Trait OrderBookWebSocket 

Source
pub trait OrderBookWebSocket: Send + Sync {
    // Required methods
    async fn connect(&mut self) -> Result<(), WebSocketError>;
    async fn disconnect(&mut self) -> Result<(), WebSocketError>;
    async fn subscribe(
        &mut self,
        market_ticker: &str,
    ) -> Result<(), WebSocketError>;
    async fn unsubscribe(
        &mut self,
        market_ticker: &str,
    ) -> Result<(), WebSocketError>;
    fn state(&self) -> WebSocketState;
    fn updates(&self) -> Option<UpdateStream>;
    fn session_events(&self) -> Option<SessionStream>;
}
Expand description

WebSocket driver trait. Surface is deliberately small: connect/disconnect, subscribe/unsubscribe per market, and hand out two multiplexed streams.

updates() carries per-market book and activity events; session_events() carries connection-level signals that a consumer wants to observe exactly once regardless of how many markets are subscribed.

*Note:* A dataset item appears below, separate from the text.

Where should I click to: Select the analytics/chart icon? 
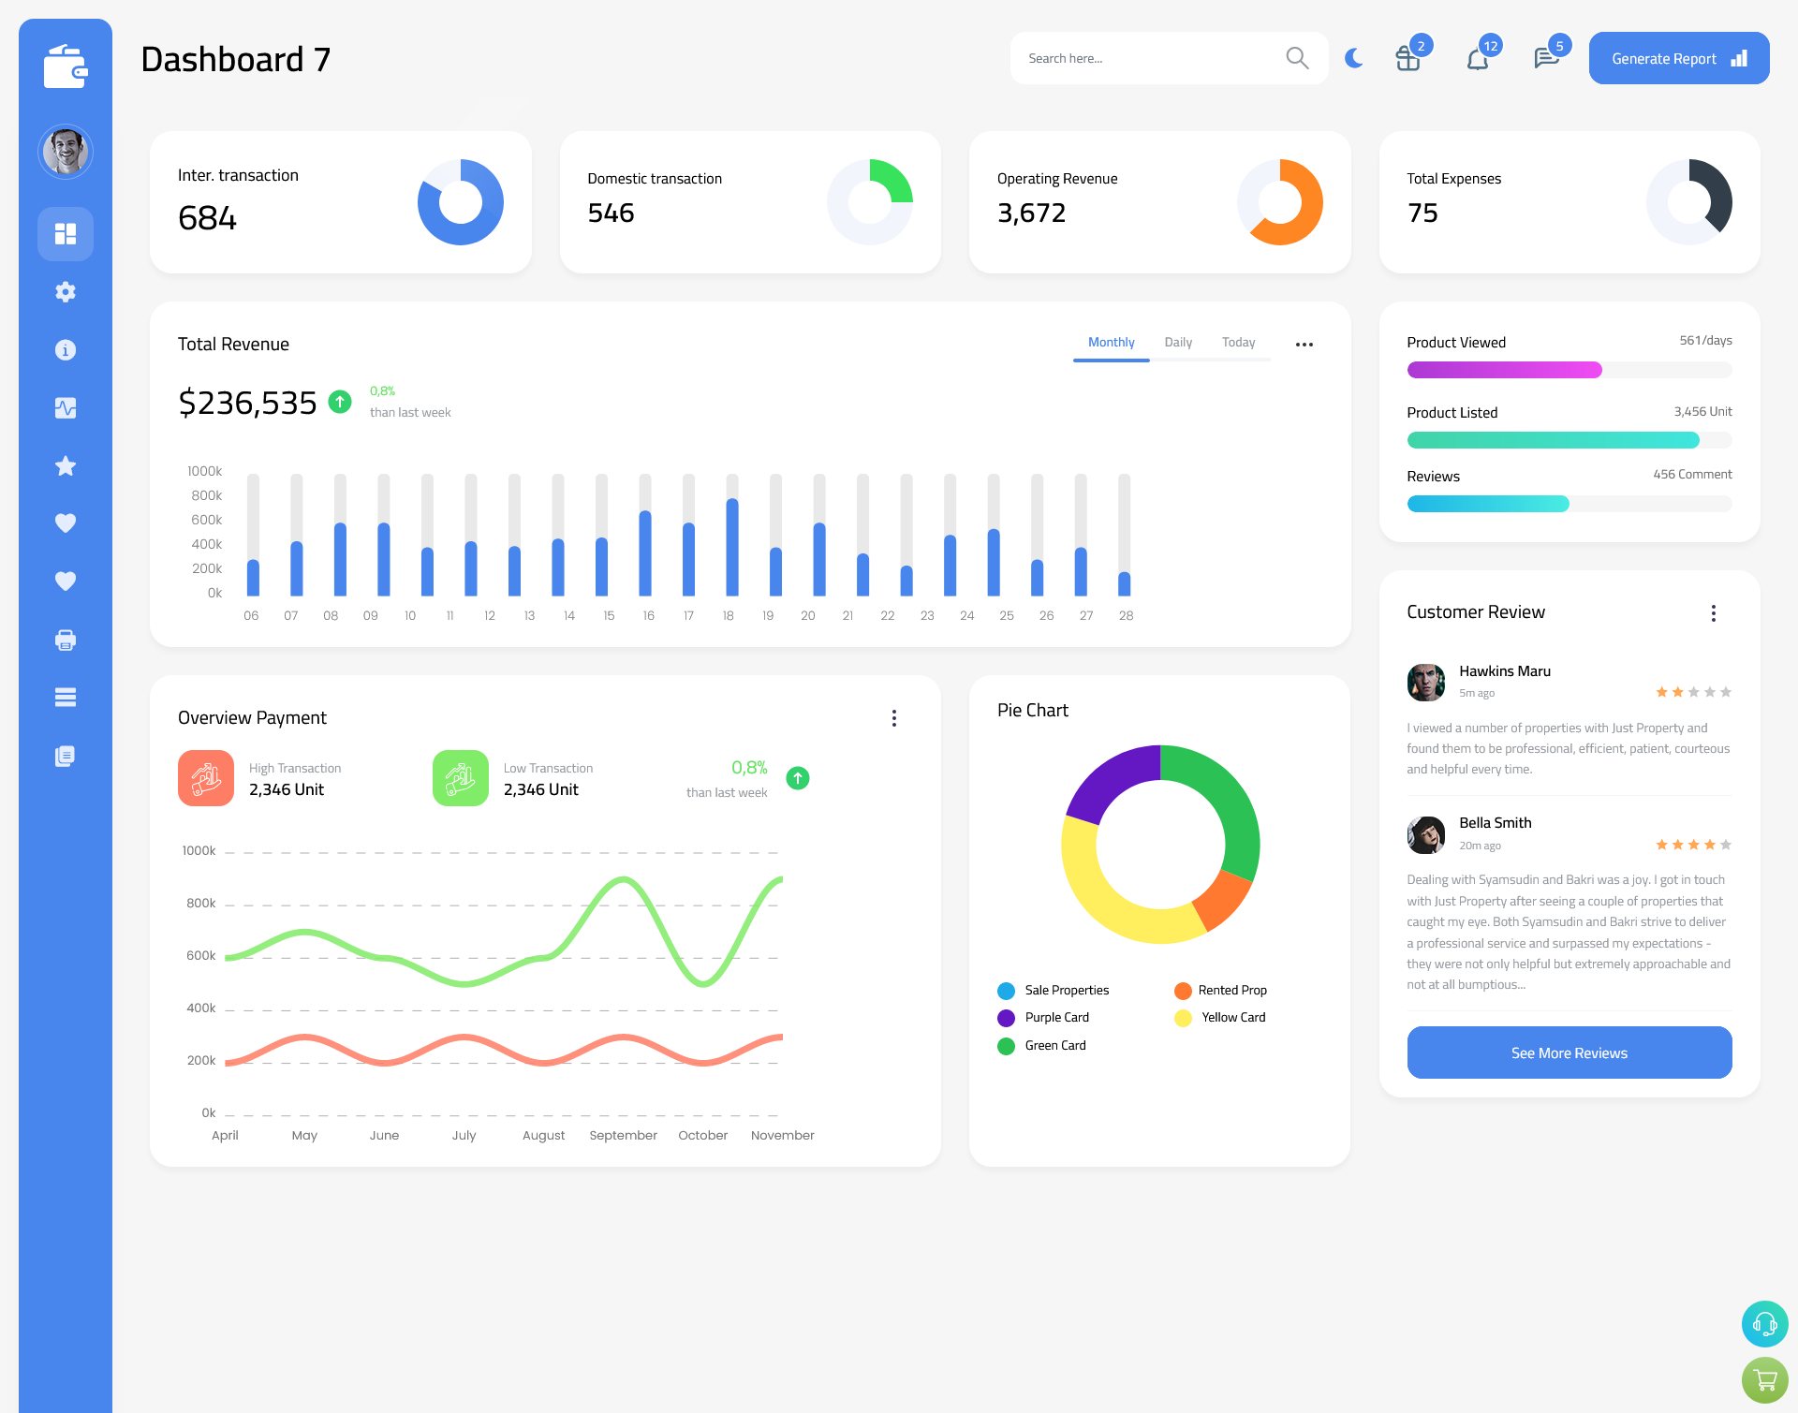[66, 407]
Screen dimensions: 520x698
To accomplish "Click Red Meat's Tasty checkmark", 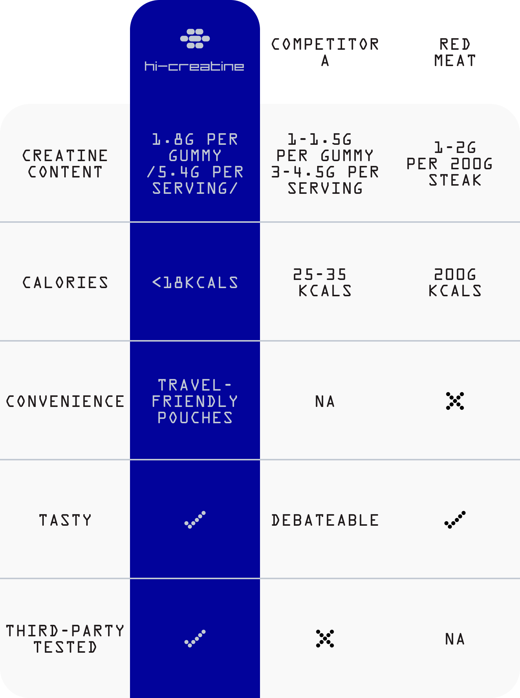I will point(455,519).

Both stream methods are take-once: subsequent calls return None. The underlying channel is single-consumer by contract — handing out cloned receivers would split messages silently between holders, so a second “debug sidecar” consumer is rejected at the call site instead. For fan-out, run one consumer that re-dispatches.

Required Methods§

Source

async fn connect(&mut self) -> Result<(), WebSocketError>

Source

async fn disconnect(&mut self) -> Result<(), WebSocketError>

Source

async fn subscribe(&mut self, market_ticker: &str) -> Result<(), WebSocketError>

Source

async fn unsubscribe( &mut self, market_ticker: &str, ) -> Result<(), WebSocketError>

Source

fn state(&self) -> WebSocketState

Source

fn updates(&self) -> Option<UpdateStream>

Take ownership of the multiplexed update stream. Returns None if already taken.

Source

fn session_events(&self) -> Option<SessionStream>

Take ownership of the connection-level session event stream. Returns None if already taken.

Dyn Compatibility§

This trait is not dyn compatible.

In older versions of Rust, dyn compatibility was called "object safety", so this trait is not object safe.